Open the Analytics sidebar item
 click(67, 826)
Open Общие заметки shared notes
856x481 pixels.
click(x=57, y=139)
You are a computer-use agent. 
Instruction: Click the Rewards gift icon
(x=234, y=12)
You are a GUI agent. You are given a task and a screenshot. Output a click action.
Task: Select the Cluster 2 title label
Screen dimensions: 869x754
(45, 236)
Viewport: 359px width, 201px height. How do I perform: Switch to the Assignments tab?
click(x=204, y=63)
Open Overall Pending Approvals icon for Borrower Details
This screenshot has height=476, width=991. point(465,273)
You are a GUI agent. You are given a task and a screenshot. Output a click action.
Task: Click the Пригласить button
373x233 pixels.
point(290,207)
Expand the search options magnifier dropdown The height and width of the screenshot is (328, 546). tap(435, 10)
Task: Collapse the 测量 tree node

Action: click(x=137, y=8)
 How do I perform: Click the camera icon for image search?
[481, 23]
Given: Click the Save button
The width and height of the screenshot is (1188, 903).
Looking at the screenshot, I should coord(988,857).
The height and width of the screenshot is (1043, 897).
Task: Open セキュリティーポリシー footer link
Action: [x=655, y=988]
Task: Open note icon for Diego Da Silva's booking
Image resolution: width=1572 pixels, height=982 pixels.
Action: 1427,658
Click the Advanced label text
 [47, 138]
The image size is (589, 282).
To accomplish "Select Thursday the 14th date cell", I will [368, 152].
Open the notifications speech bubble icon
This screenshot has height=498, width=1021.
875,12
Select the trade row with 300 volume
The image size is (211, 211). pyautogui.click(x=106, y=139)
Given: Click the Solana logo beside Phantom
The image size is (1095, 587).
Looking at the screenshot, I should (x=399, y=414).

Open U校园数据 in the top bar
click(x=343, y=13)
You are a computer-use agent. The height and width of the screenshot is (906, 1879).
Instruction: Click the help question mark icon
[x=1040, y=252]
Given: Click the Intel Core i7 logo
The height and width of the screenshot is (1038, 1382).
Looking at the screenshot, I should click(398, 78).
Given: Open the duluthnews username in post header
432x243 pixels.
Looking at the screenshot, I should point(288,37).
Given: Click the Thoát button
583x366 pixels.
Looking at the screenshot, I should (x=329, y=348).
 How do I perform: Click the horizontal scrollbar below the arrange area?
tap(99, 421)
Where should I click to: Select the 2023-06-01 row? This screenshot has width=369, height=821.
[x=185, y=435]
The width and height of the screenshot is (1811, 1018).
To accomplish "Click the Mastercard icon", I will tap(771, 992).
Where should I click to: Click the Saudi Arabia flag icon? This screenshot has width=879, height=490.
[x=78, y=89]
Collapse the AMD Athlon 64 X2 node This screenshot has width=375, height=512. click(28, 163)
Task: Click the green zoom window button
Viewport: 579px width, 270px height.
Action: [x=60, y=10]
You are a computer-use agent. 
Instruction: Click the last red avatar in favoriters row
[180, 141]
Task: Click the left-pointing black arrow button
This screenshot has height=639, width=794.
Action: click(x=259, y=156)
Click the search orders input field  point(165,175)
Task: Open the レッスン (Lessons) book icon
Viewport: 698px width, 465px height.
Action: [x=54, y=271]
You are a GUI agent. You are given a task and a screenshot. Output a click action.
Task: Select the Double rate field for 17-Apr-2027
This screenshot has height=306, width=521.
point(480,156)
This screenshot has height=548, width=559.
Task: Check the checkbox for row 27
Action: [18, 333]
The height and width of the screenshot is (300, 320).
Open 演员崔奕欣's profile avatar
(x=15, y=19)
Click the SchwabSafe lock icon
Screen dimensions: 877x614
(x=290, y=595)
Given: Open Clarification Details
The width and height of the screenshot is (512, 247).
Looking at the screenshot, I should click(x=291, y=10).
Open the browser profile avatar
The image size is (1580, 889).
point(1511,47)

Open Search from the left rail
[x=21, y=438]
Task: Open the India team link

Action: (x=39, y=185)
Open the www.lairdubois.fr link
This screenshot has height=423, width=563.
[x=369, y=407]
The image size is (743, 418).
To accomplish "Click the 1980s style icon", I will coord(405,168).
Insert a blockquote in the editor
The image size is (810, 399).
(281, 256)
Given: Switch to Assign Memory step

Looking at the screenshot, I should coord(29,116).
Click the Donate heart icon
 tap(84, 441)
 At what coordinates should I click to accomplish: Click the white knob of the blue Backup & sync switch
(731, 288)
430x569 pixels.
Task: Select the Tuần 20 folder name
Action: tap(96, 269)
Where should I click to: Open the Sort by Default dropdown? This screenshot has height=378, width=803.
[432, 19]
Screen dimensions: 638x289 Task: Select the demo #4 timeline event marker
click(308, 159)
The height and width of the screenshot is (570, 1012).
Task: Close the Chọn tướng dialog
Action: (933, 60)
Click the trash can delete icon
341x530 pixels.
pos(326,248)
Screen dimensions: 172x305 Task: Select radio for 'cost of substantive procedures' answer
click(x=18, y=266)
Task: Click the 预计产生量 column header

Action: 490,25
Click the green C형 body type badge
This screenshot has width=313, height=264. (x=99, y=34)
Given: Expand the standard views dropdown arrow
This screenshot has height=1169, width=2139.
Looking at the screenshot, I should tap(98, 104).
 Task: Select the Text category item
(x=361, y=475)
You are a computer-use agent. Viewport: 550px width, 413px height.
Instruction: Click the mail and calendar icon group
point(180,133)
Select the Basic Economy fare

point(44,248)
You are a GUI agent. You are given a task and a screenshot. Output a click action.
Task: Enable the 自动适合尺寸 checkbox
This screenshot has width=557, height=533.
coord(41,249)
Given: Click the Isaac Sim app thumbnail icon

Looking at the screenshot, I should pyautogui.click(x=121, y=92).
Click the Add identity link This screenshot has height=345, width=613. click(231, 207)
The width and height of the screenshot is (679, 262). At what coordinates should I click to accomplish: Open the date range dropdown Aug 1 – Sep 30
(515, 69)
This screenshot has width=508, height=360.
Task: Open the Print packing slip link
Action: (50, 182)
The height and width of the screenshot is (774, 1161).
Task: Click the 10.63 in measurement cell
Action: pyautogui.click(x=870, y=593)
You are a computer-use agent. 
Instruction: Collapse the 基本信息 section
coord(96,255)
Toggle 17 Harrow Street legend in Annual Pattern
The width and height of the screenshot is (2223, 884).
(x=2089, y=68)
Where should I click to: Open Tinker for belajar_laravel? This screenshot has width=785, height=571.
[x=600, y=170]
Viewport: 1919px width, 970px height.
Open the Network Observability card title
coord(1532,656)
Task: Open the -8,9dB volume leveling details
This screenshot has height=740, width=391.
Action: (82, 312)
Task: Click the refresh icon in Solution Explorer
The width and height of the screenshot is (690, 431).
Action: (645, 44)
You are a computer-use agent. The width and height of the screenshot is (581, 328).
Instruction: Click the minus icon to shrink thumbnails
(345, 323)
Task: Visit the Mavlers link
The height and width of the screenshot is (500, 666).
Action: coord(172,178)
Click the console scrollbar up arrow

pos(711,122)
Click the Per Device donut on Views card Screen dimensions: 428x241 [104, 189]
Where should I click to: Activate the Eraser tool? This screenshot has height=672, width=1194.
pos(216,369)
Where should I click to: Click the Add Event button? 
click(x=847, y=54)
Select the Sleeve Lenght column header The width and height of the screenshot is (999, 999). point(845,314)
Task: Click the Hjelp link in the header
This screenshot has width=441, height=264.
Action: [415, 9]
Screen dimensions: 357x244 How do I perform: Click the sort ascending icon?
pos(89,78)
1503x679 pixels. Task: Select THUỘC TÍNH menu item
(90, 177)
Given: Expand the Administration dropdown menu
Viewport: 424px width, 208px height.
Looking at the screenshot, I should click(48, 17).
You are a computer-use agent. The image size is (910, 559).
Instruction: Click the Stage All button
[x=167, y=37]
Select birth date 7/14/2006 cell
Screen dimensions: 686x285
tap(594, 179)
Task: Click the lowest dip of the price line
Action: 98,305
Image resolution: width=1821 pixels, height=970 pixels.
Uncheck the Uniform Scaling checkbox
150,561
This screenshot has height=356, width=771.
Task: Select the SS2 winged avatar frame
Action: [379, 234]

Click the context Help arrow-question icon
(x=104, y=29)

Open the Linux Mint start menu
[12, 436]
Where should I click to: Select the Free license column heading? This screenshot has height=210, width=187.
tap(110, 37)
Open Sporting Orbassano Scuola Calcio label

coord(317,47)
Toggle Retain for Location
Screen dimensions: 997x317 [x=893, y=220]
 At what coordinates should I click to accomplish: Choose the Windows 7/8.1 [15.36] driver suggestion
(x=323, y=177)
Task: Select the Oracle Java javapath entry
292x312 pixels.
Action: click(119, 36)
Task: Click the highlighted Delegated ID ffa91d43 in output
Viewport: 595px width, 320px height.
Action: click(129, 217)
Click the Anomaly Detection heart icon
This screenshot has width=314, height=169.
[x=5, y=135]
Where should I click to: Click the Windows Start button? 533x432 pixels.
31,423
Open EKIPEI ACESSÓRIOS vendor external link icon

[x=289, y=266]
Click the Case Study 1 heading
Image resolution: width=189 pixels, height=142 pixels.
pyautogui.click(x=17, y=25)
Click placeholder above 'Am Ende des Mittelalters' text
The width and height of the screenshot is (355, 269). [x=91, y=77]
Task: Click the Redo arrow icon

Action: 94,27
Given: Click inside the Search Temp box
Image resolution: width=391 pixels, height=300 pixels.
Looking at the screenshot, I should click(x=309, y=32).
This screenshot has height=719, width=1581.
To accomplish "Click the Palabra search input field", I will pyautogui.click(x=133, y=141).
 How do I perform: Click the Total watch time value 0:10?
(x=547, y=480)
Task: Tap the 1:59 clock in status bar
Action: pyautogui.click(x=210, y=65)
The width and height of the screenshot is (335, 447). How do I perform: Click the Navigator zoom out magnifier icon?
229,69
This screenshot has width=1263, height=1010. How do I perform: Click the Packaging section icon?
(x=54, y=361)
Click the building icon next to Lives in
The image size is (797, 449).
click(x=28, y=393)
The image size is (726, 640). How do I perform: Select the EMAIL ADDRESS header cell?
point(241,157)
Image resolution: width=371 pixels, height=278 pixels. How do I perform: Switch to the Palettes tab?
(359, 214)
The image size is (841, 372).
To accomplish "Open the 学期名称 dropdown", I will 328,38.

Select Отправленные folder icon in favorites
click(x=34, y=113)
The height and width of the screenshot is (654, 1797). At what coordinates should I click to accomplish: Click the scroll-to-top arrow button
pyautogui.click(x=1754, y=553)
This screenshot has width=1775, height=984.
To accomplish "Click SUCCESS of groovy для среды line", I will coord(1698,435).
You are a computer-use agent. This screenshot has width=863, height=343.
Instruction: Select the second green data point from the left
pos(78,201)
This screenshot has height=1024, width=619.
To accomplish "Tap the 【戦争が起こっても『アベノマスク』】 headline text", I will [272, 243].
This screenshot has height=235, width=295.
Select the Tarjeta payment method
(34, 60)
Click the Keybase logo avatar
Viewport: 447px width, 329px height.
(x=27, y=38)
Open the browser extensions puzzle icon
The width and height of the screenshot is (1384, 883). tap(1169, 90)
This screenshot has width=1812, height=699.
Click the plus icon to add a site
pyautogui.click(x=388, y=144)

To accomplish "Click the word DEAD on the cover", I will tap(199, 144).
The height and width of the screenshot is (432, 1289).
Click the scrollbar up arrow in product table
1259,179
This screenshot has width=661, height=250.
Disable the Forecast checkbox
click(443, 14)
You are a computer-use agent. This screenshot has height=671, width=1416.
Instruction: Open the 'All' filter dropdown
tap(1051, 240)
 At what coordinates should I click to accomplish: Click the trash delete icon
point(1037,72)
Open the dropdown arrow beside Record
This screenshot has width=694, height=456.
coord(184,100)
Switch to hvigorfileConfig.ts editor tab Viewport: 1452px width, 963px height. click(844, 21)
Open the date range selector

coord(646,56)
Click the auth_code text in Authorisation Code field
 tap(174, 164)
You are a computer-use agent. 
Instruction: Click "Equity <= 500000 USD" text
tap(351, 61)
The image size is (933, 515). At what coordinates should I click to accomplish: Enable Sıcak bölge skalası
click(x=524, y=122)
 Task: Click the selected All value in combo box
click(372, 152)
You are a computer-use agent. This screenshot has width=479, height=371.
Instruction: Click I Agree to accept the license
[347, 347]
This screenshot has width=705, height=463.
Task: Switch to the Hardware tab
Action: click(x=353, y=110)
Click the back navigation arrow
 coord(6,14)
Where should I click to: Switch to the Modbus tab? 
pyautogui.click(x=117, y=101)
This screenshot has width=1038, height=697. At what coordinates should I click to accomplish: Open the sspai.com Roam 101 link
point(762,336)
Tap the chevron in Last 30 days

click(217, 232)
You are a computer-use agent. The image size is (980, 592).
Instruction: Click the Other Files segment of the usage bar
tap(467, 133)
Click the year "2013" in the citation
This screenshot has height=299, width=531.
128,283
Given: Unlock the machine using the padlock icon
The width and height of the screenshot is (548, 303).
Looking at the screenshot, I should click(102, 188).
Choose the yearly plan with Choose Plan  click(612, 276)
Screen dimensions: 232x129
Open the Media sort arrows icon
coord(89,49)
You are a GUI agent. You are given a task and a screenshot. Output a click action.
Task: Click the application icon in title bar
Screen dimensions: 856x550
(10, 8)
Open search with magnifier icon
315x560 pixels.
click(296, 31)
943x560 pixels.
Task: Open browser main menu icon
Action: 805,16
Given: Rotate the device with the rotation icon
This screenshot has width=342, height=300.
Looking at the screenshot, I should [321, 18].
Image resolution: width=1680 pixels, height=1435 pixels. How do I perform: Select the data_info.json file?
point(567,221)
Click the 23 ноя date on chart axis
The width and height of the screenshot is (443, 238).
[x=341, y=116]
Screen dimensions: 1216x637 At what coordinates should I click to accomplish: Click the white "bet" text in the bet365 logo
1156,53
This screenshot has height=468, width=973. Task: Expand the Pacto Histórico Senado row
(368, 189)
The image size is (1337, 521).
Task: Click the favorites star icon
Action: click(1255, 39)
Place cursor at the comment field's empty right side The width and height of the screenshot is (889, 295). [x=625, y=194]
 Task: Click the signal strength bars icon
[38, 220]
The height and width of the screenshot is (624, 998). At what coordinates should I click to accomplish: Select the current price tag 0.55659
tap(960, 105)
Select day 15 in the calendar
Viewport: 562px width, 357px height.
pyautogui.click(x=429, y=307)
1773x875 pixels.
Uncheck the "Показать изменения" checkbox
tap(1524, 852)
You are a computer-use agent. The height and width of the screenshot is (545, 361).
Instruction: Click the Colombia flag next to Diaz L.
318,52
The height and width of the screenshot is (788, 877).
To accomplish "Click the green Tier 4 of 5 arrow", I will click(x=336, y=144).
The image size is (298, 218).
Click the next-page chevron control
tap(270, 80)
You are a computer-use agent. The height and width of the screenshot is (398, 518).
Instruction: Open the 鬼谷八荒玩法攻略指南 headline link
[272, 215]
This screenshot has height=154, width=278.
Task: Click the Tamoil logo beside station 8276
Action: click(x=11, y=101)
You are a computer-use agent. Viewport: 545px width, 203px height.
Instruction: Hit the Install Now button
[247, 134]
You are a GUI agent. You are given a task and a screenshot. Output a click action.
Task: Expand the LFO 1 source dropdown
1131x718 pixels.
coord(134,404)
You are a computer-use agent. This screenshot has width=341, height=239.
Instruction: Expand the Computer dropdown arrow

══════

» Énoncé du problème
Recopiez mot pour mot tout ce qui va de la ligne contenant "Given: Open the" jusqu'à celle contenant "Action: [18, 333]", ces deux lignes comprises.

» Résultat ci-dessous
Given: Open the duluthnews username in post header
432x243 pixels.
Looking at the screenshot, I should point(288,37).
Given: Click the Thoát button
583x366 pixels.
Looking at the screenshot, I should (x=329, y=348).
 How do I perform: Click the horizontal scrollbar below the arrange area?
tap(99, 421)
Where should I click to: Select the 2023-06-01 row? This screenshot has width=369, height=821.
[x=185, y=435]
The width and height of the screenshot is (1811, 1018).
To accomplish "Click the Mastercard icon", I will tap(771, 992).
Where should I click to: Click the Saudi Arabia flag icon? This screenshot has width=879, height=490.
[x=78, y=89]
Collapse the AMD Athlon 64 X2 node This screenshot has width=375, height=512. click(28, 163)
Task: Click the green zoom window button
Viewport: 579px width, 270px height.
Action: [x=60, y=10]
You are a computer-use agent. 
Instruction: Click the last red avatar in favoriters row
[180, 141]
Task: Click the left-pointing black arrow button
This screenshot has height=639, width=794.
Action: click(x=259, y=156)
Click the search orders input field  point(165,175)
Task: Open the レッスン (Lessons) book icon
Viewport: 698px width, 465px height.
Action: [x=54, y=271]
You are a GUI agent. You are given a task and a screenshot. Output a click action.
Task: Select the Double rate field for 17-Apr-2027
This screenshot has height=306, width=521.
point(480,156)
This screenshot has height=548, width=559.
Task: Check the checkbox for row 27
Action: [18, 333]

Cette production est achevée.